Records from a collection:
== Segment start ==

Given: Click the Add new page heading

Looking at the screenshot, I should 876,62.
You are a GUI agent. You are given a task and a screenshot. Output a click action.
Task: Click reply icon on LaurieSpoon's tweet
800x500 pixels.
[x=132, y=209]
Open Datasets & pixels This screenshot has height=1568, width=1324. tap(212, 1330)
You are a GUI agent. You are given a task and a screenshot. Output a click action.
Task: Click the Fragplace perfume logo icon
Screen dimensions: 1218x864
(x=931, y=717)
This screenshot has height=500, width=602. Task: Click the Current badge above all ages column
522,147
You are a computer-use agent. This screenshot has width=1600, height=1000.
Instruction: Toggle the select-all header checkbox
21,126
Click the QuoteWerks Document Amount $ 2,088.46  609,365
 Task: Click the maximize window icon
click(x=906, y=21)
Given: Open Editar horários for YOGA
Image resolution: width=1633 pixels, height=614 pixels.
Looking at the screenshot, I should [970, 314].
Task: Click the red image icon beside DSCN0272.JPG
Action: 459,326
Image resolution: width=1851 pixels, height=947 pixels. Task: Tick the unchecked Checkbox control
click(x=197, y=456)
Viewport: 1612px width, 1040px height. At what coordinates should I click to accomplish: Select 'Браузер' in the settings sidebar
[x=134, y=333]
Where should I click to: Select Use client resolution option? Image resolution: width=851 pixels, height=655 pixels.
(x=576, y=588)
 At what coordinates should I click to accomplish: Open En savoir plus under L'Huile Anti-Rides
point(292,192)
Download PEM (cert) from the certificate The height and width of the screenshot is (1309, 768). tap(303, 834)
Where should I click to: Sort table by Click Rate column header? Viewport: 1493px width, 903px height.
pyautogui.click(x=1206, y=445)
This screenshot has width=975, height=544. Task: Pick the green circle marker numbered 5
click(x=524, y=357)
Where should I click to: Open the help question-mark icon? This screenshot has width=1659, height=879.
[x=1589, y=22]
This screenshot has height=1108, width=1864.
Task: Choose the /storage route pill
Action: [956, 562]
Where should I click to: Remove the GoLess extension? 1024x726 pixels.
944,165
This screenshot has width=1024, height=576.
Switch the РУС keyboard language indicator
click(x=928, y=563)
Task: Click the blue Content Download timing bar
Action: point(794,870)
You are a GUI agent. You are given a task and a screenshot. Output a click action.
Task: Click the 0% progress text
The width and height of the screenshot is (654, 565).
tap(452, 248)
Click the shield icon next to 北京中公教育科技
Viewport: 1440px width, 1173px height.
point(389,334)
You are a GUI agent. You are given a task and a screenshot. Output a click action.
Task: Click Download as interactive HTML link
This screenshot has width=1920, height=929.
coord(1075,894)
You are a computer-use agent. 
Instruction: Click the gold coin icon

== Segment end ==

_WORK INSTRUCTION_. Set down the data once more, word for word.

_RESULT_.
Given: Click the Add new page heading

Looking at the screenshot, I should 876,62.
You are a GUI agent. You are given a task and a screenshot. Output a click action.
Task: Click reply icon on LaurieSpoon's tweet
800x500 pixels.
[x=132, y=209]
Open Datasets & pixels This screenshot has height=1568, width=1324. tap(212, 1330)
You are a GUI agent. You are given a task and a screenshot. Output a click action.
Task: Click the Fragplace perfume logo icon
Screen dimensions: 1218x864
(x=931, y=717)
This screenshot has height=500, width=602. Task: Click the Current badge above all ages column
522,147
You are a computer-use agent. This screenshot has width=1600, height=1000.
Instruction: Toggle the select-all header checkbox
21,126
Click the QuoteWerks Document Amount $ 2,088.46  609,365
 Task: Click the maximize window icon
click(x=906, y=21)
Given: Open Editar horários for YOGA
Image resolution: width=1633 pixels, height=614 pixels.
Looking at the screenshot, I should [970, 314].
Task: Click the red image icon beside DSCN0272.JPG
Action: 459,326
Image resolution: width=1851 pixels, height=947 pixels. Task: Tick the unchecked Checkbox control
click(x=197, y=456)
Viewport: 1612px width, 1040px height. At what coordinates should I click to accomplish: Select 'Браузер' in the settings sidebar
[x=134, y=333]
Where should I click to: Select Use client resolution option? Image resolution: width=851 pixels, height=655 pixels.
(x=576, y=588)
 At what coordinates should I click to accomplish: Open En savoir plus under L'Huile Anti-Rides
point(292,192)
Download PEM (cert) from the certificate The height and width of the screenshot is (1309, 768). tap(303, 834)
Where should I click to: Sort table by Click Rate column header? Viewport: 1493px width, 903px height.
pyautogui.click(x=1206, y=445)
This screenshot has width=975, height=544. Task: Pick the green circle marker numbered 5
click(x=524, y=357)
Where should I click to: Open the help question-mark icon? This screenshot has width=1659, height=879.
[x=1589, y=22]
This screenshot has height=1108, width=1864.
Task: Choose the /storage route pill
Action: [956, 562]
Where should I click to: Remove the GoLess extension? 1024x726 pixels.
944,165
This screenshot has width=1024, height=576.
Switch the РУС keyboard language indicator
click(x=928, y=563)
Task: Click the blue Content Download timing bar
Action: point(794,870)
You are a GUI agent. You are given a task and a screenshot. Output a click action.
Task: Click the 0% progress text
The width and height of the screenshot is (654, 565).
tap(452, 248)
Click the shield icon next to 北京中公教育科技
Viewport: 1440px width, 1173px height.
point(389,334)
You are a GUI agent. You are given a task and a screenshot. Output a click action.
Task: Click Download as interactive HTML link
This screenshot has width=1920, height=929.
coord(1075,894)
You are a computer-use agent. 
Instruction: Click the gold coin icon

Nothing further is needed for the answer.